Via Blattman, by way of Sides and Sullivan, an interesting piece of research on how the slave trade had an impact down the generations:
we show that individuals whose ancestors were heavily threatened by the slave trade today exhibit less trust in neighbors, family co-ethnics, and their local government. (pdf)
This reminds me of several things. The first is the debate between Alan Keyes and Barack Obama in 2004, when they contested the Illinois Senate seat that Obama eventually won by a landslide. Keyes essentially accused Obama of being “not black enough“:
Barack Obama and I are of the same race, but we are not of the same heritage. And there is a distinction. Race is something physical. Heritage is something that may have an element that is physical or biological, but that also includes other elements of history and experience–the kinds of things that have helped to shape the mind and heart of an individual and that are not determined by physics and biology. And we are of different heritages. I’m of a slave heritage, and he is not.

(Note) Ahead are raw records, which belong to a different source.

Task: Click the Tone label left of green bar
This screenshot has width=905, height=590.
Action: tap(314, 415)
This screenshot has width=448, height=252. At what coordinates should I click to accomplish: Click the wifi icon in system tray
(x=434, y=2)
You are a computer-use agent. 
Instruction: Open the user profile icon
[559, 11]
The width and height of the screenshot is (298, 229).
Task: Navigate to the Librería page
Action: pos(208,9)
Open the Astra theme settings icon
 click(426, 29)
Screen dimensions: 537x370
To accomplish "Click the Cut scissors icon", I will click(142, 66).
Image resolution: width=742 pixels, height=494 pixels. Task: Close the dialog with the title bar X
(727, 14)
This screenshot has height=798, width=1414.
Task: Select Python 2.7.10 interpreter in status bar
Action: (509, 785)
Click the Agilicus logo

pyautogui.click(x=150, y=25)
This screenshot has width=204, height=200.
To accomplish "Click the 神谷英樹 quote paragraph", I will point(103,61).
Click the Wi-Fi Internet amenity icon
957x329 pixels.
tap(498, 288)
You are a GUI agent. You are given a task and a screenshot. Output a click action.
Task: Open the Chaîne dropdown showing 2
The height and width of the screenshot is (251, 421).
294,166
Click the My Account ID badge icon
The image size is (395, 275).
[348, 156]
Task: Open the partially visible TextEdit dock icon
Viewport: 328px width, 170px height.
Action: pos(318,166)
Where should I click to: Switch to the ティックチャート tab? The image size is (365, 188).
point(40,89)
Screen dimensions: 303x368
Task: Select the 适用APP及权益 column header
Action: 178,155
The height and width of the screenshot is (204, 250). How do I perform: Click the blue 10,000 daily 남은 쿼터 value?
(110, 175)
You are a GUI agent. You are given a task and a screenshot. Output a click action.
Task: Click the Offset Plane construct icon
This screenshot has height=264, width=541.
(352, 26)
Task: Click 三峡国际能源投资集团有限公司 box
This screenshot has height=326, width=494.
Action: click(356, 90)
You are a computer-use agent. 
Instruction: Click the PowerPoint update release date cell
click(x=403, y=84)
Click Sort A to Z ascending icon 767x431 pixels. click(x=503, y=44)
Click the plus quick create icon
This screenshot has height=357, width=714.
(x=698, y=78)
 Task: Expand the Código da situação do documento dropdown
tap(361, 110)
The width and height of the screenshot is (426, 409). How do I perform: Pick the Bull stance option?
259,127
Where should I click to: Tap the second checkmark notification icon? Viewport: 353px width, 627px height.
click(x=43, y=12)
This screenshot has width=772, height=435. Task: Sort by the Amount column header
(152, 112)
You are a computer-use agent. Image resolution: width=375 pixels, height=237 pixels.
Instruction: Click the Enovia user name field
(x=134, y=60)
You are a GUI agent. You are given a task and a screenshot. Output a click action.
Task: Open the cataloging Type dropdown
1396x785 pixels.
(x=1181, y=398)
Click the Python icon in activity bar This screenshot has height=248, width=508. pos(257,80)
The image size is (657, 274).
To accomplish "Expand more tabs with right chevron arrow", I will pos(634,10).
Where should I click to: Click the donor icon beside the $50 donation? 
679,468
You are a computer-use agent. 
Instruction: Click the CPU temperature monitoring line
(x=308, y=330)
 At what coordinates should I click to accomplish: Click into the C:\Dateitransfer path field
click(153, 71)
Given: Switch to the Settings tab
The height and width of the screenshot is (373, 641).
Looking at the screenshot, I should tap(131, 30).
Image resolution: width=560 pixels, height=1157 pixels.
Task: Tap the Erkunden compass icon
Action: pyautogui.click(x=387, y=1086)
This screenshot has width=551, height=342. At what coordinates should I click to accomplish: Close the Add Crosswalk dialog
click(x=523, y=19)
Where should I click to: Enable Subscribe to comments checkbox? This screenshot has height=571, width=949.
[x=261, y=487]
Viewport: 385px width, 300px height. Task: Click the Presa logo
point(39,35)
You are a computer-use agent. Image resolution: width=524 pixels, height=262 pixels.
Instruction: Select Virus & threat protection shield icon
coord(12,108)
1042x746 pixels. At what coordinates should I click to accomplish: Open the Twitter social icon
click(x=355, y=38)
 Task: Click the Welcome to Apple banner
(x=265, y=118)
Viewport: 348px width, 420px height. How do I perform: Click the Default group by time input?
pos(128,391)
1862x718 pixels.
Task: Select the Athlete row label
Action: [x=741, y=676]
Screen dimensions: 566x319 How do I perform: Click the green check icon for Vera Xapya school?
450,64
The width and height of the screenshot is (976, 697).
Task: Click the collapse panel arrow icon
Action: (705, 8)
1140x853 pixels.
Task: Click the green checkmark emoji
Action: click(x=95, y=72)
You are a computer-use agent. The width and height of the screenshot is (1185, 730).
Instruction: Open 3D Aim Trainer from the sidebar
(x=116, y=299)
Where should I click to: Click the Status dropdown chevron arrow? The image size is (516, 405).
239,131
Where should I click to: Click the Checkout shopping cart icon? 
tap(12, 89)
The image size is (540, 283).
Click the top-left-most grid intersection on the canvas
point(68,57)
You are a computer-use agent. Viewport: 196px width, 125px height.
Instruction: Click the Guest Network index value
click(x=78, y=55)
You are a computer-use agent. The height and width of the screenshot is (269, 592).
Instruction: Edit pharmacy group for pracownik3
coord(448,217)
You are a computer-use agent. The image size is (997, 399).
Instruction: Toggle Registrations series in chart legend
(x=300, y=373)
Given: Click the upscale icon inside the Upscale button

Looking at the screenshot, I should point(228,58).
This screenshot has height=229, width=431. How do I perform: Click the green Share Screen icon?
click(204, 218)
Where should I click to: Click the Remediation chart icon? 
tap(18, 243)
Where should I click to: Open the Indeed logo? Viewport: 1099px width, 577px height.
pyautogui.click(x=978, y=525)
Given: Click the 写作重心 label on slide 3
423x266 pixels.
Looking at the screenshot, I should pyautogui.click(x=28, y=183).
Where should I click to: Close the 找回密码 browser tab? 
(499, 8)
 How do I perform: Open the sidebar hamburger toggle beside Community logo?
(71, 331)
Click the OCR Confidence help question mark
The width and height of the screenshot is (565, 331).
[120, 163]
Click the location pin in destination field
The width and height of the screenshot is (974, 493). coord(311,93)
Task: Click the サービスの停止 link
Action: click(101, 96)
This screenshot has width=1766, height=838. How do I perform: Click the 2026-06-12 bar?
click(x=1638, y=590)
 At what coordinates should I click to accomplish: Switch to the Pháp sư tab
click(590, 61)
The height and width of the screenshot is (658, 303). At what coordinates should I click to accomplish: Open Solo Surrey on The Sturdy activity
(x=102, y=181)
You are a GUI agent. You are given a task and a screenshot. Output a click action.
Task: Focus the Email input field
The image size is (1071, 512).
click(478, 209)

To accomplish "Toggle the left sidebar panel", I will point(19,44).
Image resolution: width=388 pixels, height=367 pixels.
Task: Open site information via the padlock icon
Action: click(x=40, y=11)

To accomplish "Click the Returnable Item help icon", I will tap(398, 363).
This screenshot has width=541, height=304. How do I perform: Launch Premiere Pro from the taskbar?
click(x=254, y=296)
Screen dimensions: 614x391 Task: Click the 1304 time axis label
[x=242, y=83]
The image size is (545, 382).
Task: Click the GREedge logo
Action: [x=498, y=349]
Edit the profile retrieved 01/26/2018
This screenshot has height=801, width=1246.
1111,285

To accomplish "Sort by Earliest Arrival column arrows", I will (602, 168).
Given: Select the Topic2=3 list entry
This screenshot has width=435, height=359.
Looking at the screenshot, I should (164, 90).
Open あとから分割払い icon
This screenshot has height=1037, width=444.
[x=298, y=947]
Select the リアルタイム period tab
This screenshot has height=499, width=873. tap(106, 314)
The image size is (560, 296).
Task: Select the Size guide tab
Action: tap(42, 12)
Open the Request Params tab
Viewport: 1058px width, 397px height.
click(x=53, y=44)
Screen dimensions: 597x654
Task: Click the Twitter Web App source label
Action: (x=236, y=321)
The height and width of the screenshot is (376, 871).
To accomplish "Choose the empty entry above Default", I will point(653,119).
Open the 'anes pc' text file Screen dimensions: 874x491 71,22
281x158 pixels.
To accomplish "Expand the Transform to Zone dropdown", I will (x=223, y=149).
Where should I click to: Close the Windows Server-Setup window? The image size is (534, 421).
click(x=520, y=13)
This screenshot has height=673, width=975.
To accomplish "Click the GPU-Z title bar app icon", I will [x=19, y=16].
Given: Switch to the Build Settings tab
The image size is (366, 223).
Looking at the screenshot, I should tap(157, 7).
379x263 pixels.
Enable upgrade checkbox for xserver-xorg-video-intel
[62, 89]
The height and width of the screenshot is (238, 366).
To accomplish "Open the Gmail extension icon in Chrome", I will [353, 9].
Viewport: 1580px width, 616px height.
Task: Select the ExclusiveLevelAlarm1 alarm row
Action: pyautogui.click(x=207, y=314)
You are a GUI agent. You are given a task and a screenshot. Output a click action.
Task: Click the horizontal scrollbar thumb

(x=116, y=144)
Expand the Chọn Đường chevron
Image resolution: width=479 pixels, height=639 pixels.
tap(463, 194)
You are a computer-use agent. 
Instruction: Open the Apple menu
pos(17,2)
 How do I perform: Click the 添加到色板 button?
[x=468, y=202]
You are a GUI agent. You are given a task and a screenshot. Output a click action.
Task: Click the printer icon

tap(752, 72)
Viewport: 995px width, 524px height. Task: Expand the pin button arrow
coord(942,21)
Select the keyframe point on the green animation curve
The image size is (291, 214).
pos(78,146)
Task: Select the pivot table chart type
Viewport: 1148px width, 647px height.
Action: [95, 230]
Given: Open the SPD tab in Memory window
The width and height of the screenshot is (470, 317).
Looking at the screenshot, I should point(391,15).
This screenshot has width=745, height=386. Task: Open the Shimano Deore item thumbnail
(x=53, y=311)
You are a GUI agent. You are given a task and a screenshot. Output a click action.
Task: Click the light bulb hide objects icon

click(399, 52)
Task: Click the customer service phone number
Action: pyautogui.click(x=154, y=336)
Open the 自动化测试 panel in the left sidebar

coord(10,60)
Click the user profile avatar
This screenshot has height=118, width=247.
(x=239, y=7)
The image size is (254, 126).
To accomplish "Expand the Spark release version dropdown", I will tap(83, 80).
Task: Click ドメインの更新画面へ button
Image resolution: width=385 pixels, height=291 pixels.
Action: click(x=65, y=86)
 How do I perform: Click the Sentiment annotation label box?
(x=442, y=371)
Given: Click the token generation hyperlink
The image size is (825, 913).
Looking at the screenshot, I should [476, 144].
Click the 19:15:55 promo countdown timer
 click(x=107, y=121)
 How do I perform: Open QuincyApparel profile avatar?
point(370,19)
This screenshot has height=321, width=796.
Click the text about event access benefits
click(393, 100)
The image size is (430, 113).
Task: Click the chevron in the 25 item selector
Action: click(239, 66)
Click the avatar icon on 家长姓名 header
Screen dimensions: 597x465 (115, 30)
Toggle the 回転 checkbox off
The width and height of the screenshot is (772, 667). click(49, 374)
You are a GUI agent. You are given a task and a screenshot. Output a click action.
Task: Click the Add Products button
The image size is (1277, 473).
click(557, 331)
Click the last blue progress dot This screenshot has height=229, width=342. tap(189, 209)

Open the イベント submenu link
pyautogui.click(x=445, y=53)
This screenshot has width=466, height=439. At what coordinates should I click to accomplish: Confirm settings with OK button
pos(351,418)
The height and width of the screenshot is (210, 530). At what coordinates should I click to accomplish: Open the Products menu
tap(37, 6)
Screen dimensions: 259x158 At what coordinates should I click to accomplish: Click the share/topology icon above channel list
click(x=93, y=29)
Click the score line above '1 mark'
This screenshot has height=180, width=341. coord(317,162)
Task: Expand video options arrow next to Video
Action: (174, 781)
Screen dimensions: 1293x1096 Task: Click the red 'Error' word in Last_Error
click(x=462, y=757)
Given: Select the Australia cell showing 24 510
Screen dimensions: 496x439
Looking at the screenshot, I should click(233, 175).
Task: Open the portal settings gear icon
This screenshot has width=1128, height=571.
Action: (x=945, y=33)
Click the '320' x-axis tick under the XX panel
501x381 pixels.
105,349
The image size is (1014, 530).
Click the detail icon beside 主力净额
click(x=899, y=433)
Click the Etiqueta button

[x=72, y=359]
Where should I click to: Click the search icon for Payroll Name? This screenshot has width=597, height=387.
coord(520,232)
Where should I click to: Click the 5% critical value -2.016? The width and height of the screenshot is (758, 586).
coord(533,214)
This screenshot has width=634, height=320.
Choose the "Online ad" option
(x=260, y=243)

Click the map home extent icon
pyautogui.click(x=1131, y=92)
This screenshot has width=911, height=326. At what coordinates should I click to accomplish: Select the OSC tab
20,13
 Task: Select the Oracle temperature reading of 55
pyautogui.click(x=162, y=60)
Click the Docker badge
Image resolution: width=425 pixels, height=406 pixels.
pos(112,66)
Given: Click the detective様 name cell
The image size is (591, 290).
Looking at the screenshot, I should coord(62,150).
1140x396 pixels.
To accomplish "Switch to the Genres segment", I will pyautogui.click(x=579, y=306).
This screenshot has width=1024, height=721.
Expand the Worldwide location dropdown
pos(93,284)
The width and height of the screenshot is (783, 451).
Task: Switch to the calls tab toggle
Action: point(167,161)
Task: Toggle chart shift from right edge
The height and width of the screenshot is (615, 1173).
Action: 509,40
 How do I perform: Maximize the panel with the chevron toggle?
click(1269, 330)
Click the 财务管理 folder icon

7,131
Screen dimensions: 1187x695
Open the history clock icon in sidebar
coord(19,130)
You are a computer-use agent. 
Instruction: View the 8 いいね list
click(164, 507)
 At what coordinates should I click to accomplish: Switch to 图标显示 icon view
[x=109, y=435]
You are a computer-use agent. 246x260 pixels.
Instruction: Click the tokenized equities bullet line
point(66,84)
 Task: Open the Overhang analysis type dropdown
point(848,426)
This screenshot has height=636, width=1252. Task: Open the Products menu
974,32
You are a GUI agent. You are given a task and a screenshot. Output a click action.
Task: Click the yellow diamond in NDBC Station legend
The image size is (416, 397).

Although Keyes was right to make the distinction between heritage and race, he was wrong to think it had any electoral relevance. And in the light of the Harvard research, it looks like he was wrong about the extent of the differences between his and Obama’s heritage. Even if Obama, through his father, is not of slave descent, he is however from a people from whence slaves were drawn. And that brings with it similar social problems to bona fide slave children (as Keyes would have it). Second, I’m reminded incidentally of the correlation between the counties that voted blue (i.e. Democrat) last November, and the cotton picking regions of mid-nineteenth century America. Thirdly, I’m reminded of G.K. Chesterton’s formulation: “We are the heir of all ages”. Which in turn allows me to ponder the idea of ancestor worship, popular in many African cultures. Taken literally, the idea that your forebears might be watching you seems like an irrelevant and primitive idea. However, seen through the prism of the Harvard research, the idea of being haunted by your country’s collective past takes on a new and very real meaning. The unease of great-grandparents long-since buried, still festers in the soul, and it cannot be excised by education, science or modernity.